North Miami Beach wants assurances that association has the funds for repairs before Crestview Towers residents can return

Miami /
Jul.July 08, 2021 06:00 PM
Arthur “Duke” Sorey and the Crestview Towers Condominium (Linkedin, Google Maps, iStock)

Arthur “Duke” Sorey and the Crestview Towers Condominium (Linkedin, Google Maps, iStock)

Newly filed survey reports for Crestview Towers Condominium in North Miami Beach, which was evacuated last week, detail a litany of problems, but conclude that it is structurally safe enough for residents to occupy while repairs are performed. The studies were commissioned by the Crestview Towers Condominium Association.

Still, no one will be allowed to return to Crestview at 2025 Northeast 164th Street until at least Tuesday, said North Miami Beach City Manager Arthur “Duke” Sorey.

In a new report dated Monday, ASD Consulting Engineers noted numerous instances of concrete corrosion and spalling. The engineers found a high quantity of water-soluble chlorides in the balcony slabs as well as corrosion in the bottom reinforcing steel bars.

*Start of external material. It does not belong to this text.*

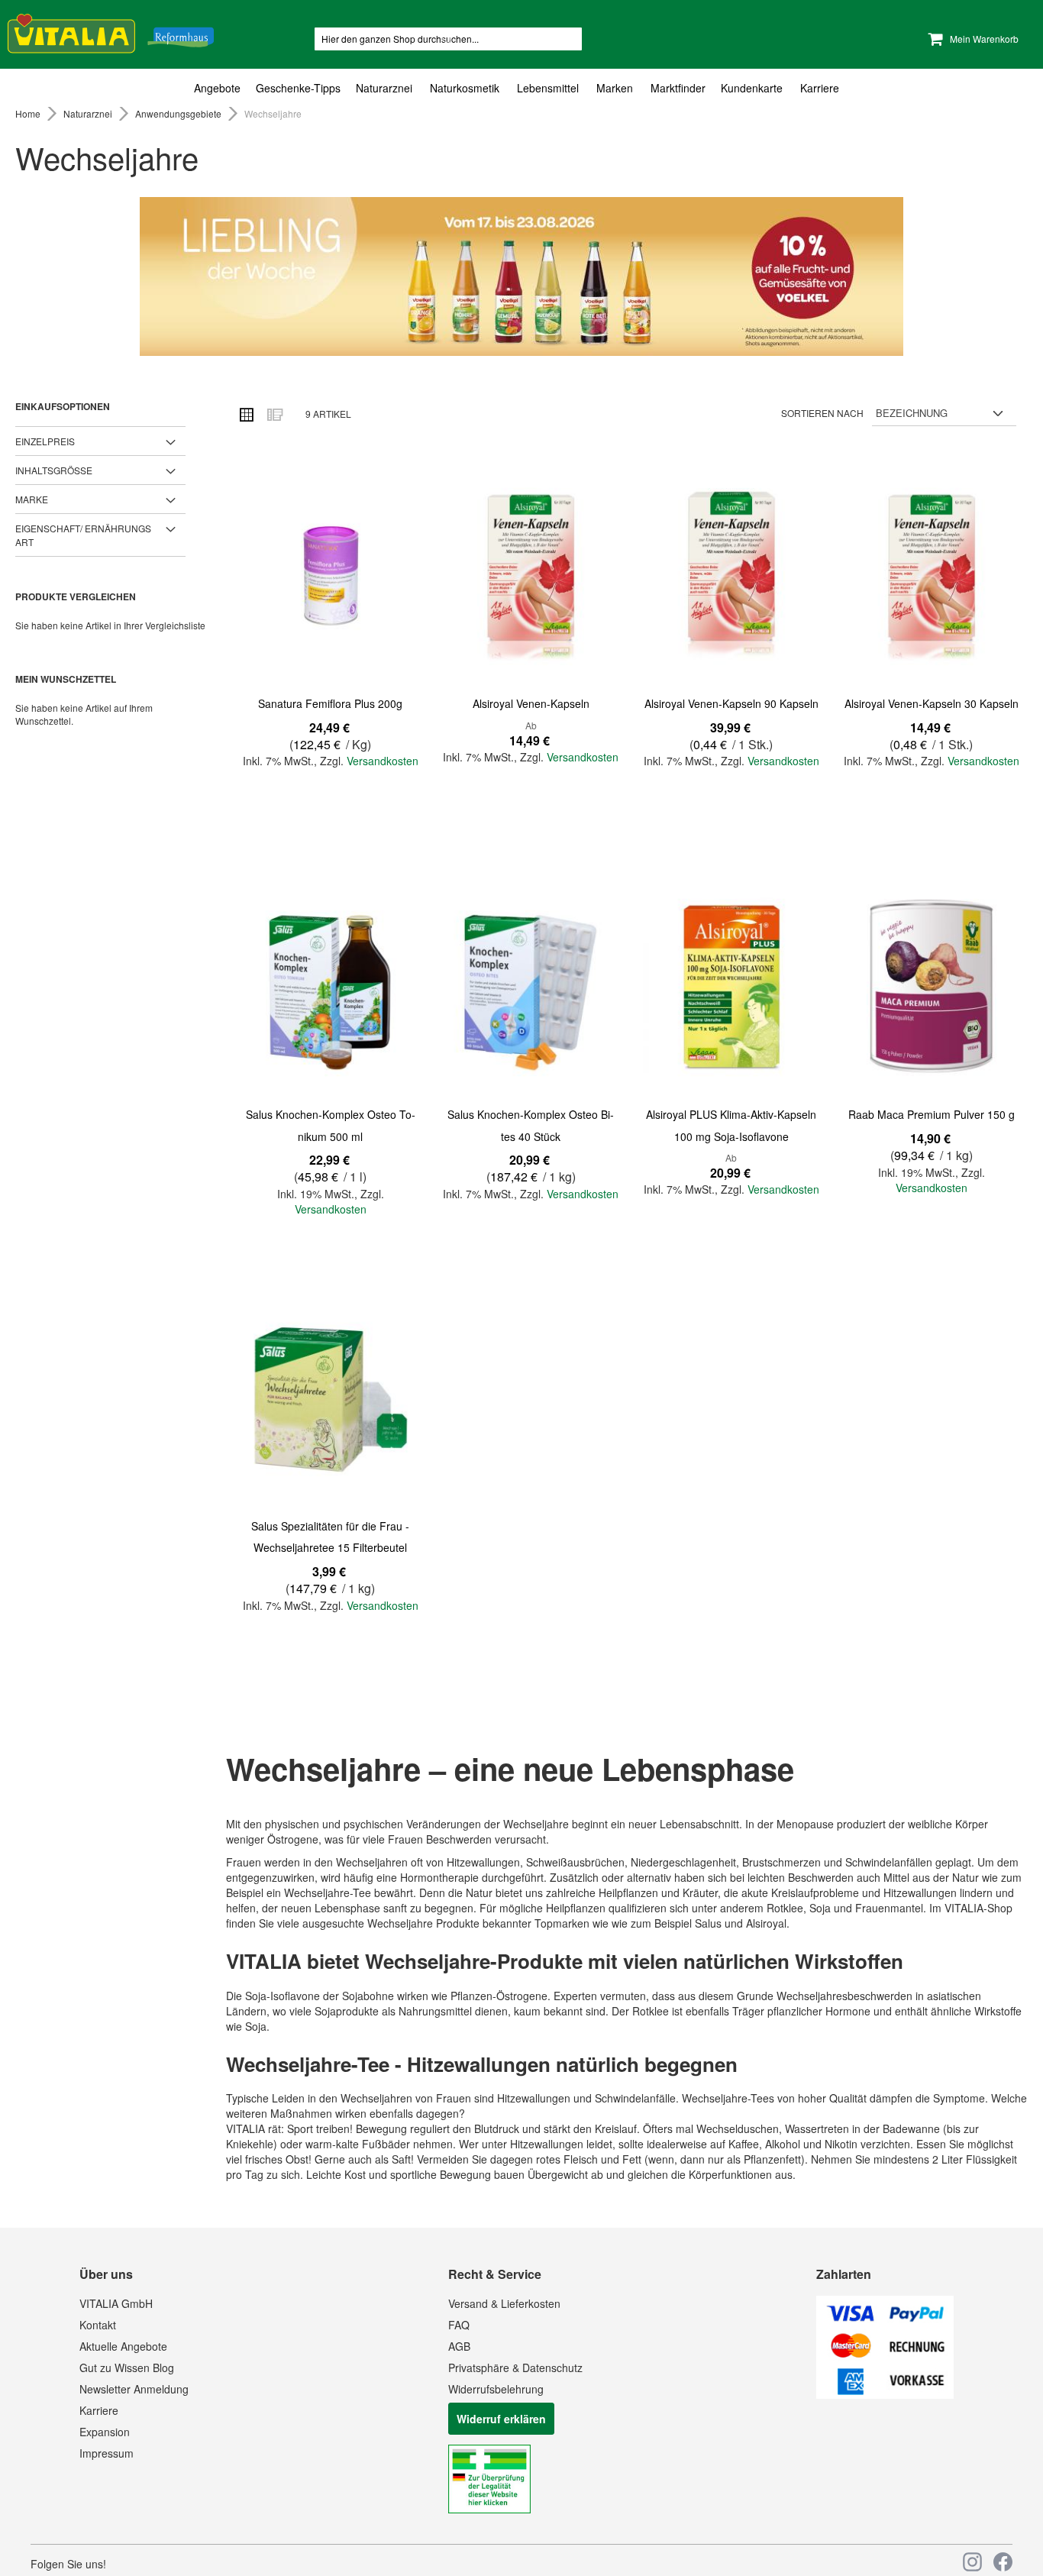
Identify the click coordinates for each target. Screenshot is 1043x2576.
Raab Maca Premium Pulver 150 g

In addition, the cooling tower steel support on the roof shows signs of corrosion and needs repair and maintenance, the report states. The exhaust duct support by the elevator machine room needs repair or replacement. A column crack was found at a column by the east tower at the pool deck that requires moderate to significant concrete restoration. And ASD stated that “heavy duty shoring is required to support the structure to facilitate the repair of the reinforced columns” in the building and that “shoring shall be designed to support the loads of all floors above.”

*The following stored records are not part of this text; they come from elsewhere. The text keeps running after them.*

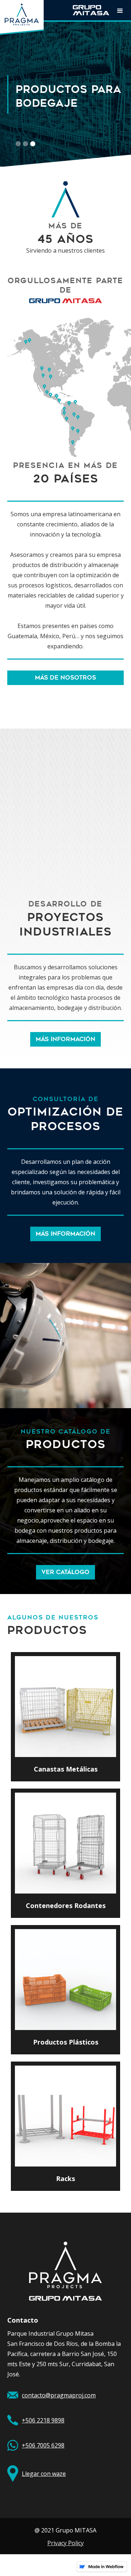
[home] (22, 17)
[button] (120, 10)
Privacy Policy (65, 2543)
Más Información (65, 1039)
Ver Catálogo (65, 1572)
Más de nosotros (65, 677)
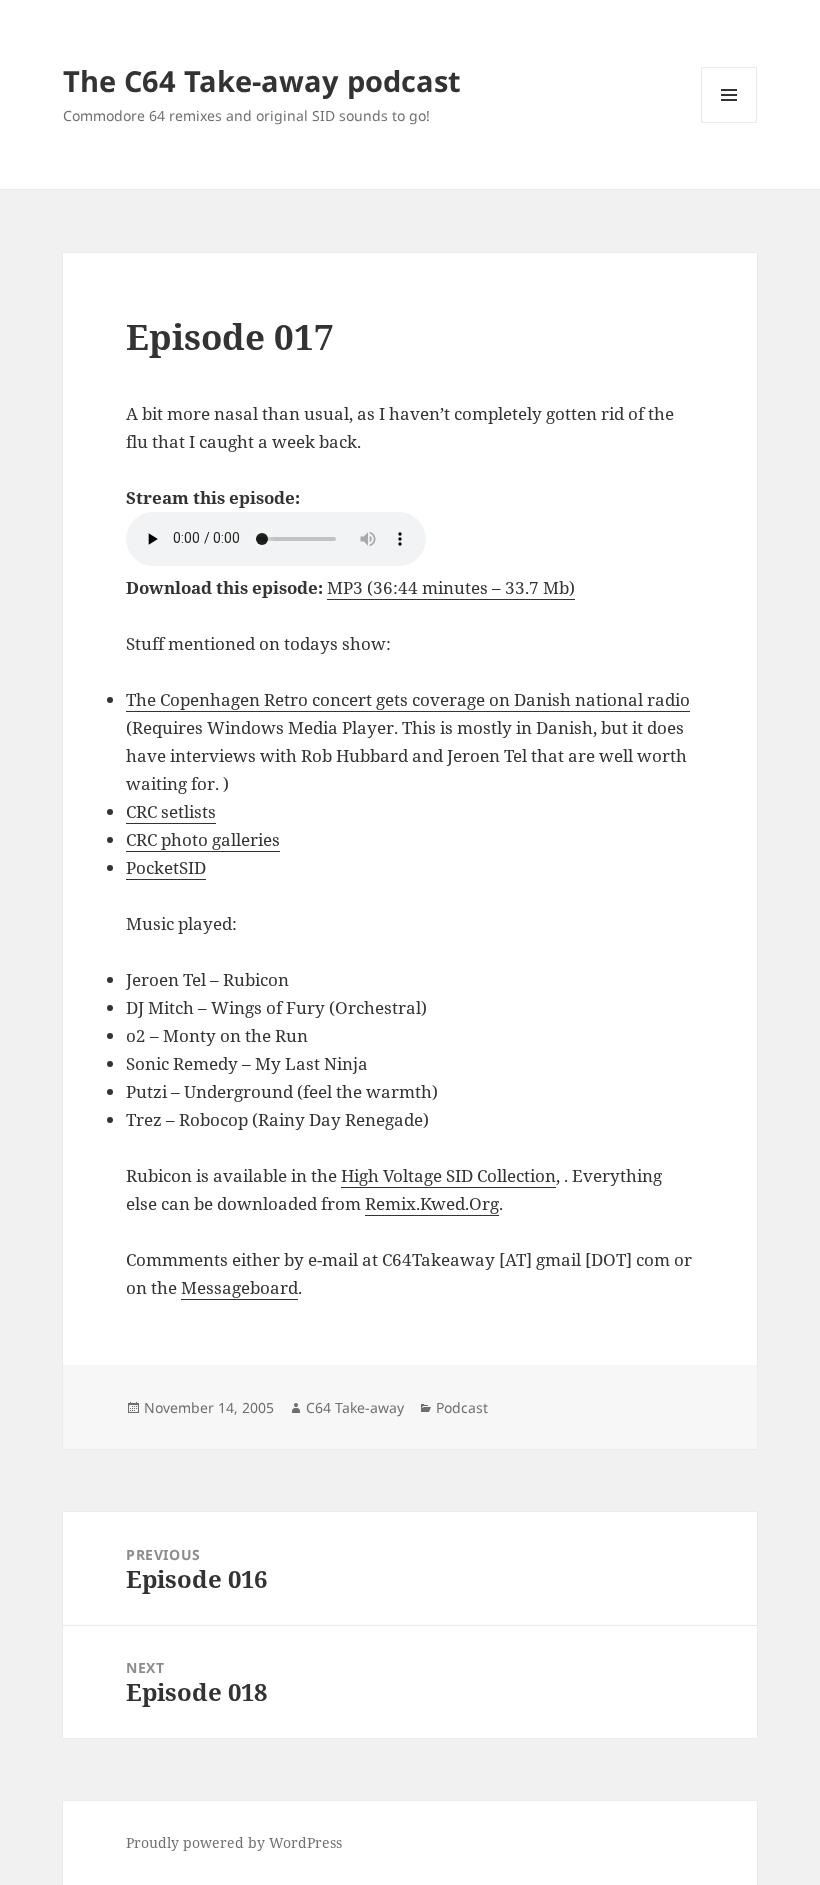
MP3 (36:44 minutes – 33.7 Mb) (451, 587)
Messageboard (239, 1287)
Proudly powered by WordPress (234, 1842)
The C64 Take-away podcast (262, 80)
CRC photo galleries (203, 839)
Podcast (462, 1407)
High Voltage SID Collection (448, 1175)
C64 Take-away (355, 1407)
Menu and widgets (729, 122)
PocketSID (166, 867)
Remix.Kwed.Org (432, 1203)
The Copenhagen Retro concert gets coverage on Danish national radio (408, 699)
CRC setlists (171, 811)
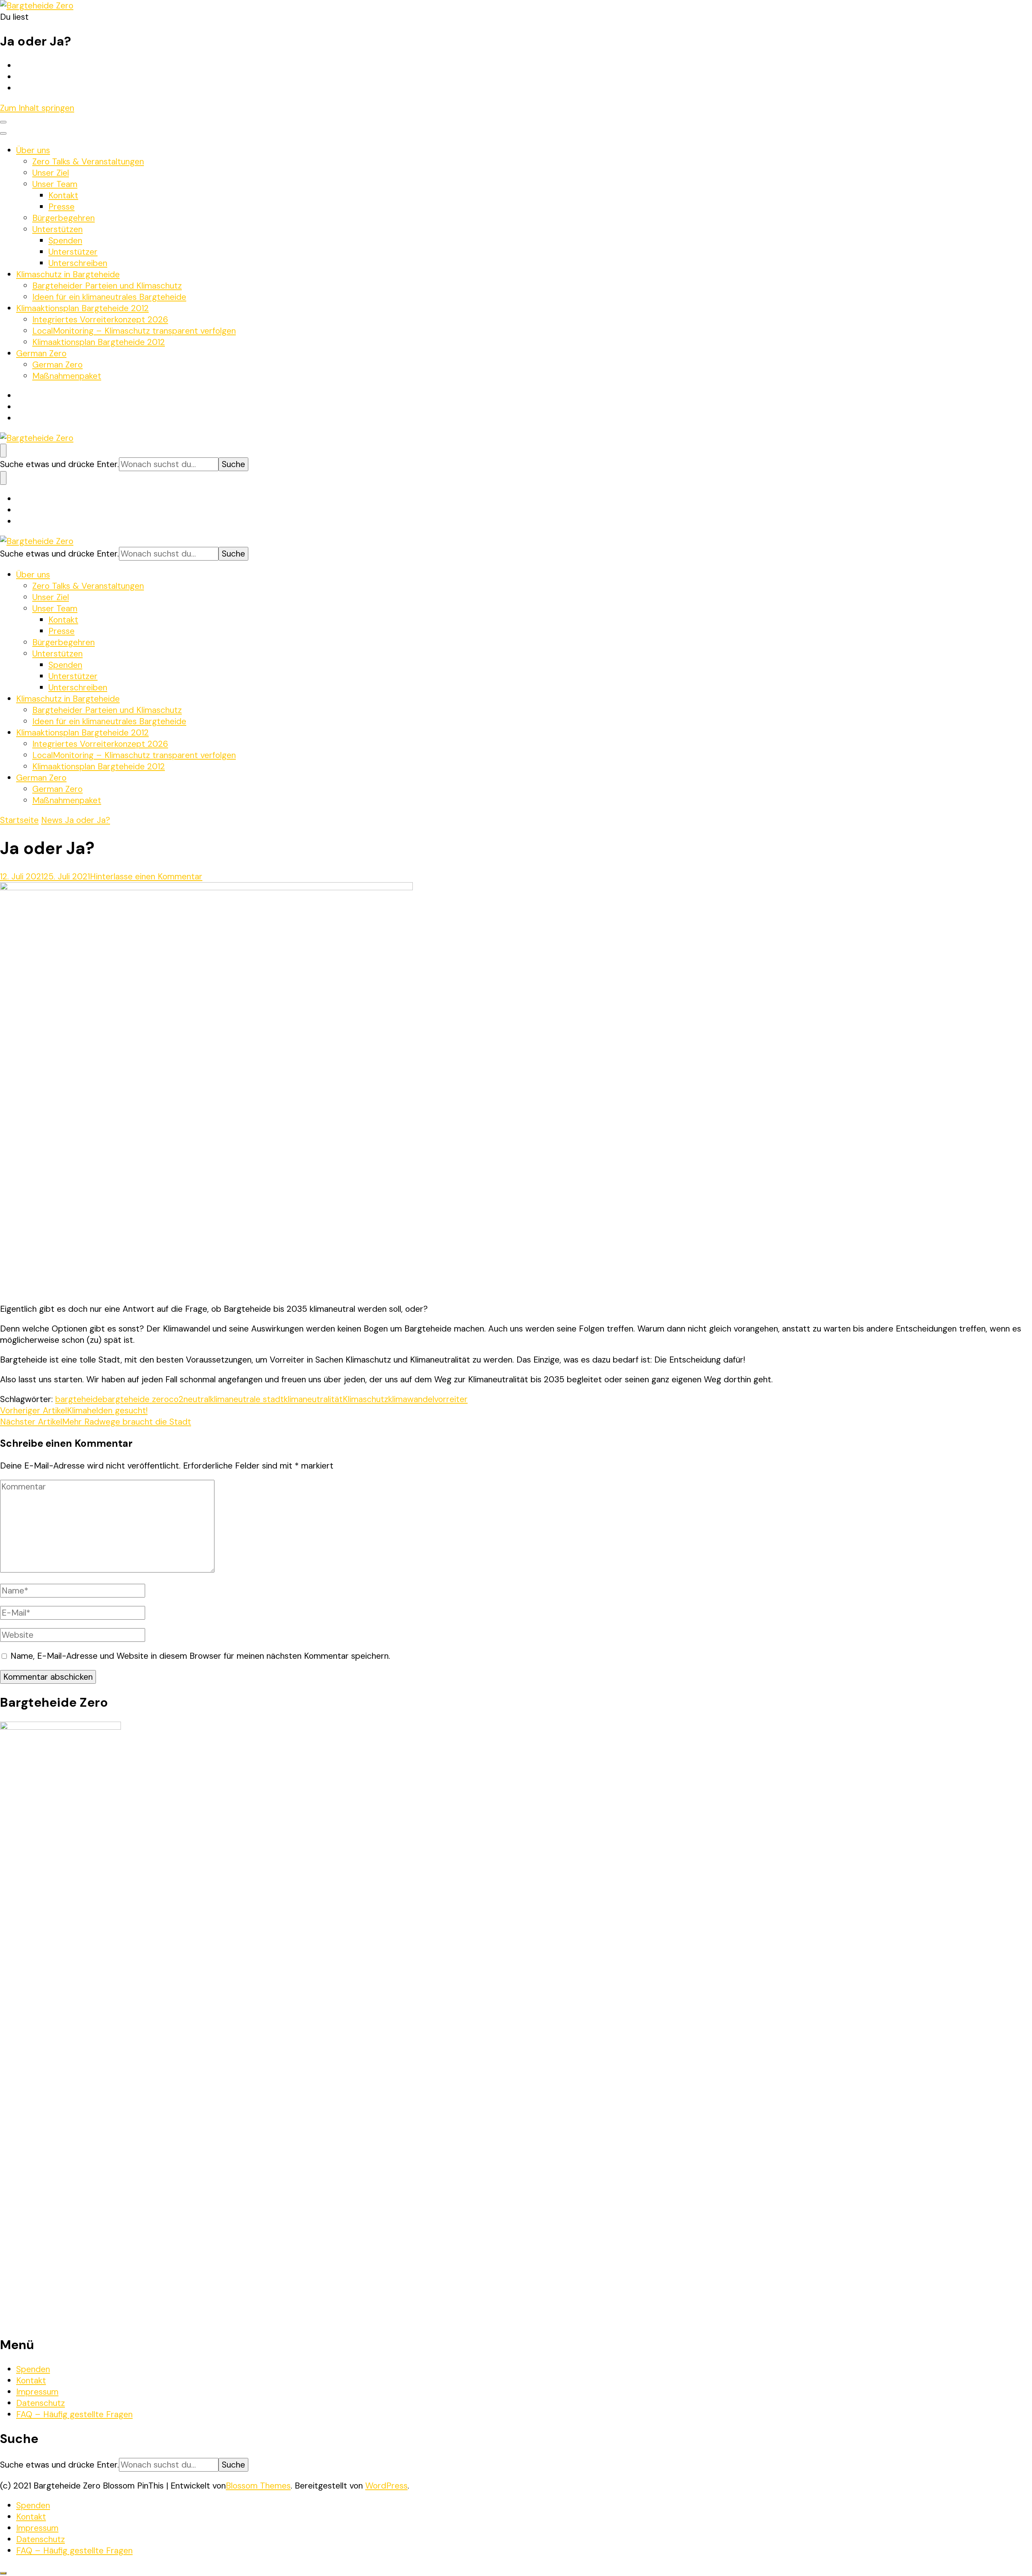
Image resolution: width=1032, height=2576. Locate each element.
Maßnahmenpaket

In spite of the menu of essential repairs, ASD stated that the deterioration has not yet compromised the structural integrity of the building. “Therefore, we certify that the building is structurally safe for continued occupancy while the concrete repairs are performed,” ASD wrote, adding that the condo association must submit all necessary repair documents and specifications to the North Miami Beach building department within 45 days.

A separate new report from Allcir Electric of Hialeah found that the building’s electrical system is generally good and safe for occupation while repairs are being made, although the electrical panels for five units needed work done.

Sorey told The Real Deal that the city of North Miami Beach needs assurances that the tower is not only safe for people to dwell in, but that the condo association has the funds to perform the needed repairs to the 10-story building that was constructed in the early 1970s.

“It looks like there is going to have to be repairs to that building, no matter what,” Sorey said. “We need to know that the condo has the financial capability to pay for these improvements.”

Last Friday, more than 300 people were evacuated from Crestview Towers Condominium after the city received an engineering report from the association, dated January 11, declaring that the building was structurally and electrically not safe “for the specified use for continued occupancy.”

That overdue report, compiled by Roberto Barreiro of B&A Engineering Services, was requested by the city on June 29th, five days after the deadly collapse of Champlain Towers South. Local governments throughout Miami-Dade are reinspecting older buildings in the wake of the disaster.

Mariel Tollinchi, an attorney representing the Crestview Towers Condominium Association, said her clients have submitted reports to the city arguing that the building can be occupied while the needed repairs are conducted.

“There is a plan of action we have been working on, not just for recertification and inspections, but bids for the job,” Tollinchi explained. “A lot of companies can’t give a proposal just with a superficial examination. We need to do a more thorough inspection that will take one or two weeks.”

Four unit owners sued the association on Wednesday for allegedly failing to make repairs, despite collecting assessments. The association also allegedly failed to complete a Miami-Dade County requirement for a 40-year recertification, due in 2012, according to the suit.

This isn’t the first time Crestview has come under scrutiny. The Miami-Dade Fire Rescue Department has cited the association 18 times for various fire code violations between 2012 and 2020, reports show.

North Miami Beach Police Chief Richard Rand confirmed that he has been contacted by several Crestview residents alleging that the current and past condo associations were misappropriating funds. Those allegations are now under investigation by the North Miami Beach Police Department, which has also reached out to the Miami-Dade Police Department’s economic crimes unit and the state’s Department of Professional Businesses and Regulation. “We will look at some of these allegations,” Rand said. “At this point I have no evidence and no knowledge that [the allegations] are even true.”

On Friday, between 10 a.m. and 4 p.m., residents — many of whom are renters — will be able to obtain more of their personal belongings. However, only one person per household will be allowed in the building; only one person will be escorted by police at a time; and that person will only have 15 minutes to obtain any items that weren’t grabbed. Residents won’t be allowed to transport furniture.